WWSC countdown to 75 — Remembering reel-to-reel tape
This is the latest in an occasional series of posts leading up to the 75th anniversary of Glens Falls radio station WWSC on Dec. 18, 2021.
Bob Bayle remembers the transition from recorded disk to reel-to-reel tape recordings for commercials aired on WWSC.
It was tricky because there were four or more commercials on the same tape.
“It was a pain in the neck because you had to find the right place on the tape,” he said.
Bayle and Don Metivier, in the late 1950s, used to hang out at the WWSC studios on the second floor of the Rialto building on Warren Street.
One weekend in 1958 announcer Bob Jennings had a Sunday morning remote broadcast and Jennings asked Bayle to take his Saturday night shift.
That’s how Bayle became the regular Saturday 10 p.m. to midnight announcer for a little over a year while he attended Siena College in Loudonville.
Roy Akins, 17 at the time, showed Bayle the ropes the first night.
“Back then, of course, you had the records, the turn table.

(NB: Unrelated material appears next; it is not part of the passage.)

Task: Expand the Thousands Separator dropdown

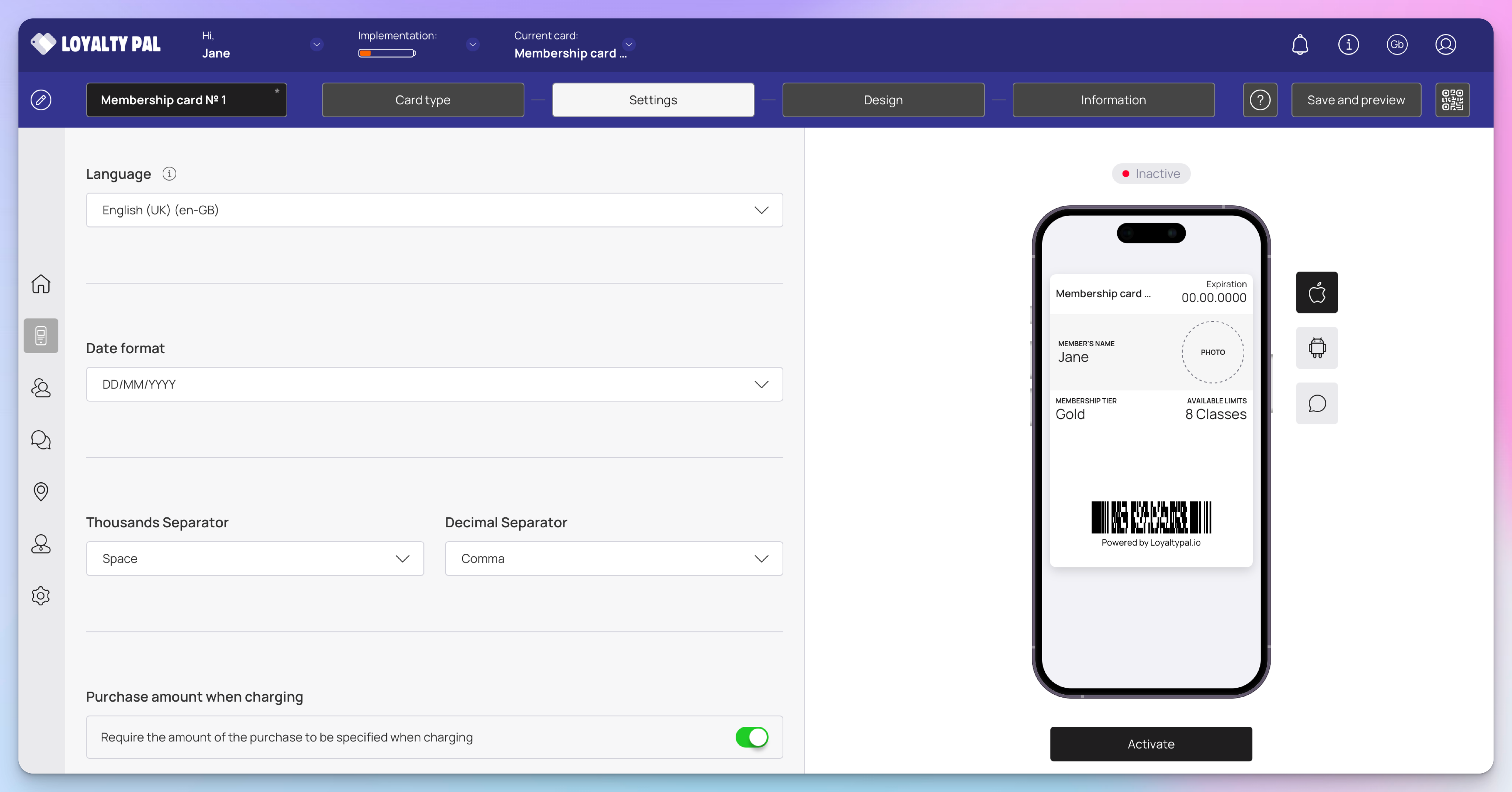Action: pos(255,559)
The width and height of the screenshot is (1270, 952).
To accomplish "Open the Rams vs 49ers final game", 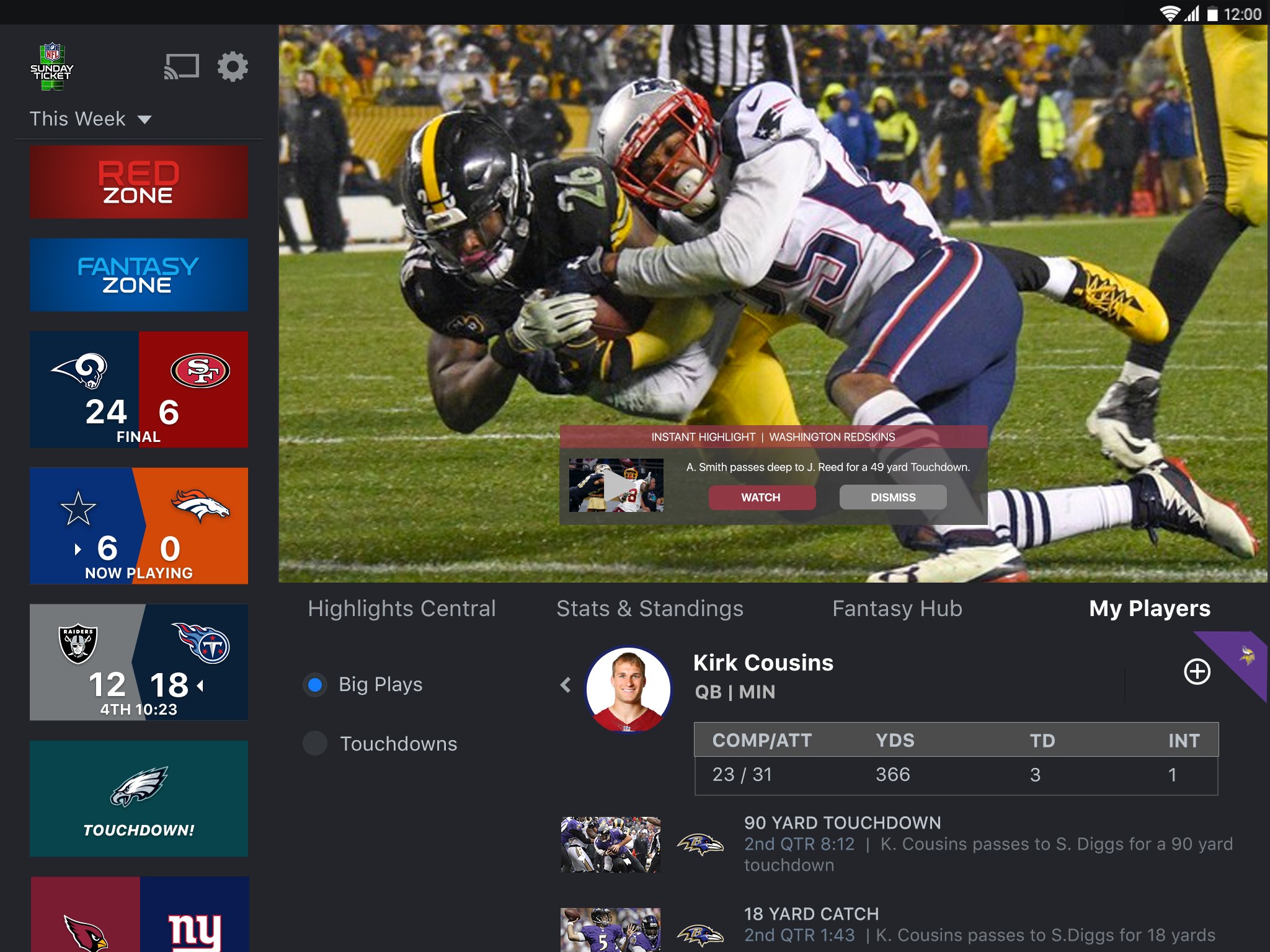I will pyautogui.click(x=139, y=389).
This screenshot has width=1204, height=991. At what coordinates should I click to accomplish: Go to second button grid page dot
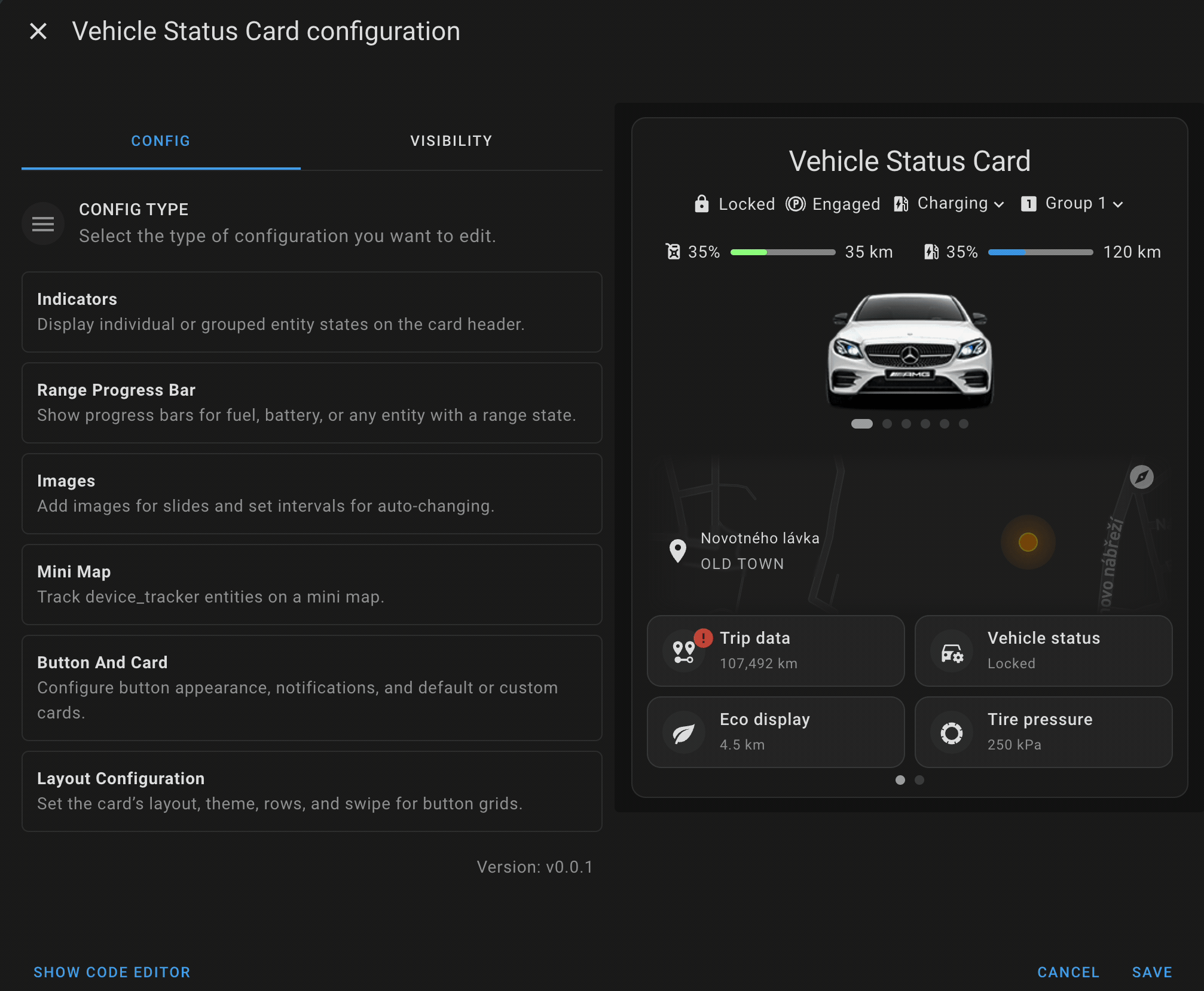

You had the board.”
Akins, whose formal first name was Le Roy, later partnered with Jennings as the DJ team Bee Jay and Roy Lee.
WWSC management thought Roy Lee sounded catchier.
Akins later was an engineer at at WFIL, a high-power radio station in Philadelphia from 1964 to 1971.
He returned to Glens Falls in 1972, and in 1973 started the Adirondack Community College broadcast program.
He later was Glens Falls mayor.
Bayle returned to WWSC part-time from 1964 to 1968, filling in as needed as an announcer and newscaster on weekends and summers during his day job as a science teacher at the Glens Falls school district.
Being a radio personality help him bond with students.
“So my students got a kick out of that,” he said.
There was a new twist when Bayle returned to radio in 1964. He had to pay a fee for a Federal Communications Commission broadcast license, something that either was not required or was overlooked in 1958.
Bayle said he learned a lot from WWSC broadcaster Sheldon Bullock.
“He was a character — that guy. … He was a fountain of knowledge about jazz.”
Bayle said he preferred evening shifts to drive time because he had more flexibility about what songs to play.
“I usually went to the easy listening — the Barbara Streisand stuff.”
For news, he either read Associated Press wire reports or reports that news editor Fred Carota, a former Post-Star reporter, had written during the day.
“He really knew the people in town. He could get the stories. He made the calls.”
Bayle detested filling in as host of the WWSC “Speak Out” listener call in show.
“I didn’t like that because you’d get some real characters calling in.”